Vendredi
13 novembre, toute une société fut, à Paris et à Saint-Denis, la cible
du terrorisme : notre société, notre France, faite de diversité et de
pluralité, de rencontres et de mélanges. C’est cette société ouverte que
la terreur voudrait fermer ; la faire taire par la peur, la faire
disparaître sous l’horreur. Et c’est elle qu’il nous faut défendre car
elle est notre plus sûre et plus durable protection.
Un vendredi soir d’automne, sous un temps clément. Fin de
semaine, temps de sortie, moment de détente. Joies des retrouvailles
amicales, des concerts musicaux, des matchs sportifs. Sociabilités
populaires et juvéniles. Hommes et femmes mêlés, jeunesses sans
frontières, plaisirs variés où l’on peut, selon les goûts ou les envies,
boire, fumer, danser, se côtoyer, se mélanger, se séduire, s’aimer,
bref aller à la rencontre des uns et des autres.

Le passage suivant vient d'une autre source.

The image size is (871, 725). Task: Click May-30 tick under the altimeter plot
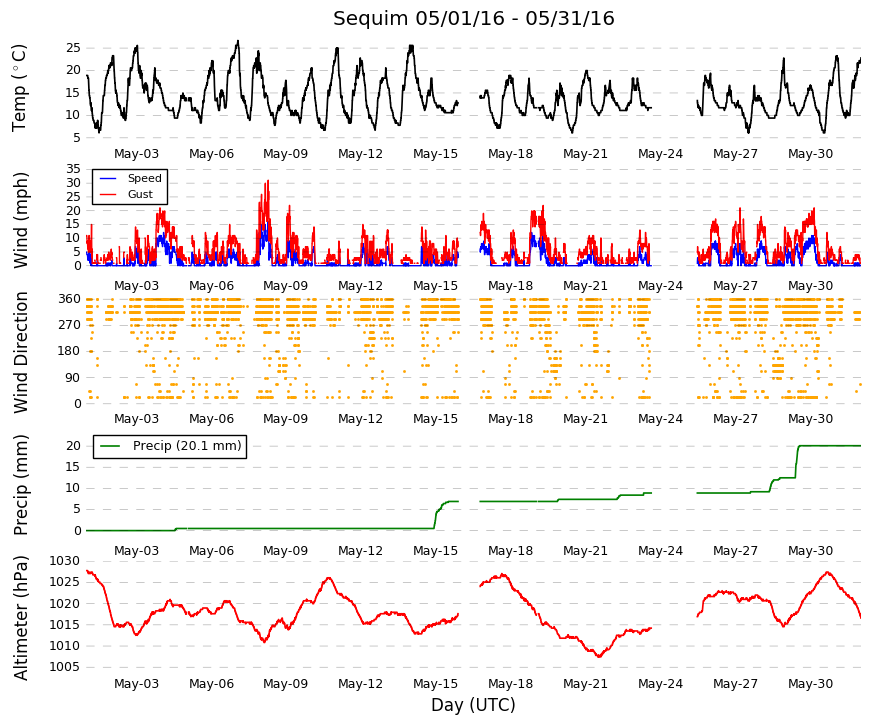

Il suffit d’aligner ces mots simples, sans grandiloquence, pour partager ce que nous ressentons tous depuis hier : tout un chacun, nos enfants, nos parents, nos amis, nos voisins, nous-mêmes, étions dans le viseur des assassins.
Parce qu’ils ne visaient pas des lieux manifestement symboliques comme lors des attentats de janvier, exprimant leur haine de la liberté (Charlie Hebdo) ou leur haine des juifs (l’HyperCacher), il s’est dit que les terroristes auteurs des carnages parisiens n’avaient pas de cible. C’est faux : armés par une idéologie totalitaire, dont le discours religieux sert d’argument pour tuer toute pluralité, effacer toute diversité, nier toute individualité, ils avaient pour mission d’effrayer une société qui incarne la promesse inverse.

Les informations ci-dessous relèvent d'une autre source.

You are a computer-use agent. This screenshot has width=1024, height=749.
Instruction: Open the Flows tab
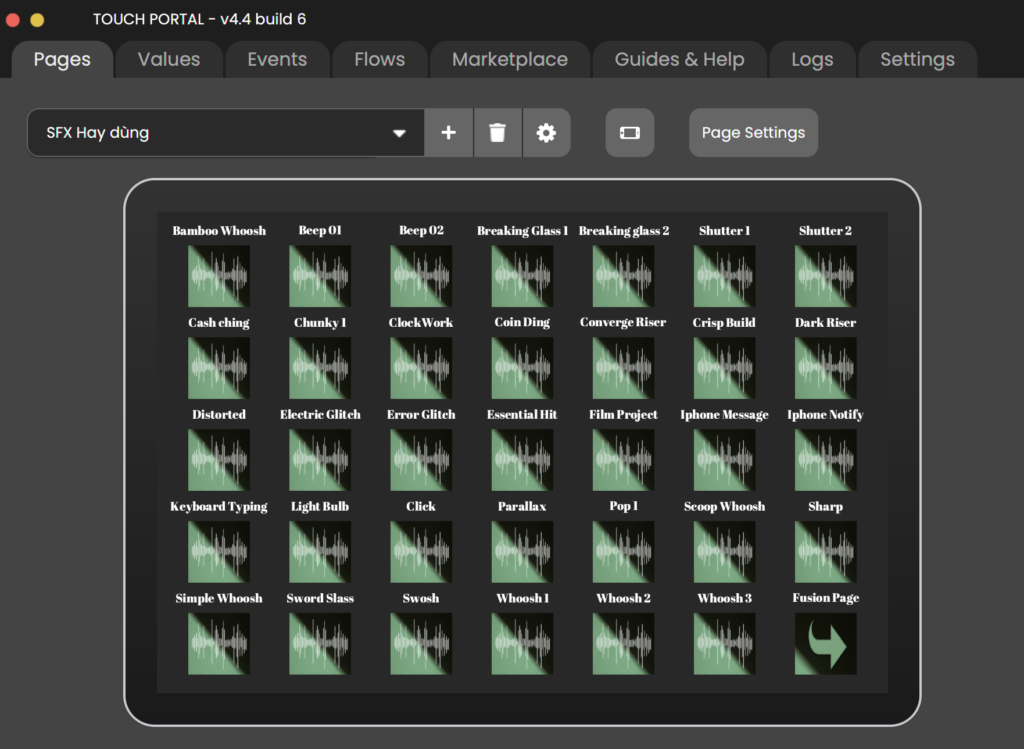(x=379, y=60)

Au-delà de la France, de sa politique étrangère ou de ceux qui la gouvernent, leur cible était cet idéal démocratique d’une société de liberté, parce que de droit : droit d’avoir des droits ; égalité des droits, sans distinction d’origine, d’apparence, de croyance ; droit de faire son chemin dans la vie sans être assigné à sa naissance ou à son appartenance. Une société d’individus, dont le « nous » est tissé d’infinis « moi » en relation les uns avec les autres. Une société de libertés individuelles et de droits collectifs.
Prendre la juste mesure de ce que menace cette terreur sans précédent sur le territoire hexagonal – les attentats les plus meurtriers en Europe après ceux de Madrid en 2004 –, c’est évidemment mesurer aussi le défi que nous ont lancé les assassins et leurs commanditaires. C’est cette société ouverte que les terroristes veulent fermer. Leur but de guerre est qu’elle se ferme, se replie, se divise, se recroqueville, s’abaisse et s’égare, se perde en somme. Cest notre vivre ensemble qu’ils veulent transformer en guerre intestine, contre nous-mêmes.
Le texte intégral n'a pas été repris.